UPPER LAKE, Calif. (AP) — A massive wildfire in Northern California has torched more than 1,000 homes in and around the city of Redding, authorities said Wednesday as some evacuees were allowed to return home.

The California Department of Forestry and Fire Protection said another 440 buildings, including barns and warehouses, have also been destroyed by the fire, which is now the seventh most destructive in California history.

The huge Redding-area blaze, which started July 23, forced 38,000 people from their homes and killed six. It has scorched 180 square miles (470 square kilometers) and is 35 percent contained.

New blazes continued to explode and threaten more homes in what has become an endless summer of flame in the Golden State.

North of San Francisco, a fire threatened homes in an old ranching and farming area near Covelo. About 60 homes were ordered evacuated as the blaze erupted late Tuesday and winds whipped flames through brush, grass, oak, pine and fir near the Mendocino National Forest, officials said.

The area was only about 40 miles (64 kilometers) north of where twin fires in Mendocino and Lake counties have burned an area nearly three times the size of San Francisco, destroyed 10 homes and threatened 12,000 more.

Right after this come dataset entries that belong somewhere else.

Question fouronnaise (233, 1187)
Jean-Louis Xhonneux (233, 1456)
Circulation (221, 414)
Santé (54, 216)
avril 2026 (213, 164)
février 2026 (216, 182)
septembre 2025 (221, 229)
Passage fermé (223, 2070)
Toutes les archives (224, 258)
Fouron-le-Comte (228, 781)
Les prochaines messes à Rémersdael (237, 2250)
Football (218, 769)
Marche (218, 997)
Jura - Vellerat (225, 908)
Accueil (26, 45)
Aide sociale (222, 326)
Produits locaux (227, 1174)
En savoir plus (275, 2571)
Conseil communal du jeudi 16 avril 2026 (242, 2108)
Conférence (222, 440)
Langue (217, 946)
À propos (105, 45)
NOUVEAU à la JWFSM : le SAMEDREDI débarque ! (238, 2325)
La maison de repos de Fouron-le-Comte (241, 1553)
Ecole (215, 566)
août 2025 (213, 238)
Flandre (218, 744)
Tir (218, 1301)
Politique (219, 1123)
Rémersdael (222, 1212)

The Lake County seat of Lakeport remained under evacuation orders and was a virtual ghost town, although people were allowed back home in several smaller communities as firefighters shored up containment lines. Containment grew overnight to 24 percent.

Jessyca Lytle fled a fast-moving wildfire in 2015 that spared her property but destroyed her mother’s memorabilia-filled Lake County home.

Lytle found herself listening to scanner traffic Tuesday and fire-proofing her mother’s new home as another wildfire advanced.

“Honestly, what I’m thinking right now is I just want this to end,” Lytle said, adding that she was “exhausted in every way possible — physically, emotionally, all of that.”

Paul Lew and his two boys, ages 13 and 16, evacuated Saturday from their Lakeport home.

“I told them to throw everything they care about in the back of the car,” said Lew, 45. “I grabbed computers, cellphones, papers. I just started bagging all my paperwork up, clothes, my guitars.”

Lew, who is divorced from Lytle, is camped out at the house in the nearby community of Cobb that she fled in 2015. He is watching over her chickens, sheep and other animals. With a laugh, he said repeated fire alerts have made him an emergency preparation expert.